Re: [PATCH v3 2/2] mm/vmalloc: free unused pages on vrealloc() shrink

From: Shivam Kalra

Date: Sat Mar 14 2026 - 03:02:11 EST


On 12/03/26 13:29, Alice Ryhl wrote:
> On Mon, Mar 09, 2026 at 05:25:46PM +0530, Shivam Kalra via B4 Relay wrote:
>> From: Shivam Kalra <shivamkalra98@xxxxxxxxxxx>
>>
>> When vrealloc() shrinks an allocation and the new size crosses a page
>> boundary, unmap and free the tail pages that are no longer needed. This
>> reclaims physical memory that was previously wasted for the lifetime
>> of the allocation.
>>
>> The heuristic is simple: always free when at least one full page becomes
>> unused. Huge page allocations (page_order > 0) are skipped, as partial
>> freeing would require splitting.
>>
>> The virtual address reservation (vm->size / vmap_area) is intentionally
>> kept unchanged, preserving the address for potential future grow-in-place
>> support.
>>
>> Fix the grow-in-place check to compare against vm->nr_pages rather than
>> get_vm_area_size(), since the latter reflects the virtual reservation
>> which does not shrink. Without this fix, a grow after shrink would
>> access freed pages.
>>
>> Signed-off-by: Shivam Kalra <shivamkalra98@xxxxxxxxxxx>
>> ---
>> mm/vmalloc.c | 19 ++++++++++++++-----
>> 1 file changed, 14 insertions(+), 5 deletions(-)
>>
>> diff --git a/mm/vmalloc.c b/mm/vmalloc.c
>> index 42ae68450a90..114e0bd1030e 100644
>> --- a/mm/vmalloc.c
>> +++ b/mm/vmalloc.c
>> @@ -4344,14 +4344,23 @@ void *vrealloc_node_align_noprof(const void *p, size_t size, unsigned long align
>> goto need_realloc;
>> }
>>
>> - /*
>> - * TODO: Shrink the vm_area, i.e. unmap and free unused pages.

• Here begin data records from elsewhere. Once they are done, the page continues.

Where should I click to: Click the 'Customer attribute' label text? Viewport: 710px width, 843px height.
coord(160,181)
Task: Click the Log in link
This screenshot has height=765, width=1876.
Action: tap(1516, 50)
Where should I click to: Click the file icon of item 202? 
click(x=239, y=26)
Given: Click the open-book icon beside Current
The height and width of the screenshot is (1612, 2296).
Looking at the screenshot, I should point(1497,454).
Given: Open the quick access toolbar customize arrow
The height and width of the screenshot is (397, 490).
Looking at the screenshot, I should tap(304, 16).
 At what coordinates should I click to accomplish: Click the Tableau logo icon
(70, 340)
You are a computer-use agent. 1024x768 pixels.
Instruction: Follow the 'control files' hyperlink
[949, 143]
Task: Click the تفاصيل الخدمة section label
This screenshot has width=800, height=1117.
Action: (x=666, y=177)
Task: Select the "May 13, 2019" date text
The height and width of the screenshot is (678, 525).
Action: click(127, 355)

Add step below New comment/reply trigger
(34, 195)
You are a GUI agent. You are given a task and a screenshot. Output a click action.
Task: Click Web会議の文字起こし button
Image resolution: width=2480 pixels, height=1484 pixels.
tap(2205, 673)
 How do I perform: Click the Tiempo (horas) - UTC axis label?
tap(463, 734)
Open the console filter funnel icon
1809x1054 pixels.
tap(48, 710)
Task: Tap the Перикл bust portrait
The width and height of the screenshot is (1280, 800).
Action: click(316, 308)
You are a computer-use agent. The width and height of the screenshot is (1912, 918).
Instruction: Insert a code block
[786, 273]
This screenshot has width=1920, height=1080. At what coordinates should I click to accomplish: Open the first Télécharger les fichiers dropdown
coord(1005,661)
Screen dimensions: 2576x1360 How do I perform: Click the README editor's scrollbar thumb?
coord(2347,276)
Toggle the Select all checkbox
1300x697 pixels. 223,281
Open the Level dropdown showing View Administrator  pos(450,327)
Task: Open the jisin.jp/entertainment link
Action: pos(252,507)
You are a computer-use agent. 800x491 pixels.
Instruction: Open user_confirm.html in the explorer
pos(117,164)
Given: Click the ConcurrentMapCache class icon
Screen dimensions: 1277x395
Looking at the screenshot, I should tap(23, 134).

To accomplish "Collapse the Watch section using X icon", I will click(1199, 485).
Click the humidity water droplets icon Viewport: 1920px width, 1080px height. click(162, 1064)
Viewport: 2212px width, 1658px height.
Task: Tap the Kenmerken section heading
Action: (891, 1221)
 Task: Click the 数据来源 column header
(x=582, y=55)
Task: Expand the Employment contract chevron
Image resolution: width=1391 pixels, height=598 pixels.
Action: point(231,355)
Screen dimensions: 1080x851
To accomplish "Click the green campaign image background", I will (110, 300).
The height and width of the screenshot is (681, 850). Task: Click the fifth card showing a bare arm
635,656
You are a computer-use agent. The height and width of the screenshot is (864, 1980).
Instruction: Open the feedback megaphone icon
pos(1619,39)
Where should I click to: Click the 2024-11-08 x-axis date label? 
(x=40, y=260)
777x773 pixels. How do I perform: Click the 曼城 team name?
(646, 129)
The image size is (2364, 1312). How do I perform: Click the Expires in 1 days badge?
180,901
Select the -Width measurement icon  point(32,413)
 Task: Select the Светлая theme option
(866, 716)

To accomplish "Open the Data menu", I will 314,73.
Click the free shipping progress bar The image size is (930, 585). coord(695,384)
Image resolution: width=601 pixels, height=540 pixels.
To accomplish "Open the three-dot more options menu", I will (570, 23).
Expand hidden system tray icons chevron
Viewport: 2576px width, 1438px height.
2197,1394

What
>> - * would be a good heuristic for when to shrink the vm_area?
>> - */
>> if (size <= old_size) {
>> + unsigned int new_nr_pages = PAGE_ALIGN(size) >> PAGE_SHIFT;
>> +
>> /* Zero out "freed" memory, potentially for future realloc. */
>> if (want_init_on_free() || want_init_on_alloc(flags))
>> memset((void *)p + size, 0, old_size - size);
>> +
>> + /* Free tail pages when shrink crosses a page boundary. */
>> + if (new_nr_pages < vm->nr_pages && !vm_area_page_order(vm)) {
>> + unsigned long addr = (unsigned long)p;
>> +
>> + vunmap_range(addr + (new_nr_pages << PAGE_SHIFT),
>> + addr + (vm->nr_pages << PAGE_SHIFT));
>> +
>> + vmalloc_free_pages(vm, new_nr_pages, vm->nr_pages);
>
> This leaves the range vm->pages[new_nr_pages .. old_nr_pages] with
> non-NULL but freed page pointers. It seems less error prone to set those
> entries of vm->pages to NULL here.
>
> Note that it's not a problem for existing usage of vmalloc_free_pages(),
> because it is immediately followed by kvfree(vm->pages).
>
> Alice
>
>> + vm->nr_pages = new_nr_pages;
>> + }
>> vm->requested_size = size;
>> kasan_vrealloc(p, old_size, size);
>> return (void *)p;
>> @@ -4360,7 +4369,7 @@ void *vrealloc_node_align_noprof(const void *p, size_t size, unsigned long align
>> /*
>> * We already have the bytes available in the allocation; use them.
>> */
>> - if (size <= alloced_size) {
>> + if (size <= (size_t)vm->nr_pages << PAGE_SHIFT) {
>> /*
>> * No need to zero memory here, as unused memory will have
>> * already been zeroed at initial allocation time or during
>>
>> --
>> 2.43.0
>>
>>
Yeah, I agree. I will update this too.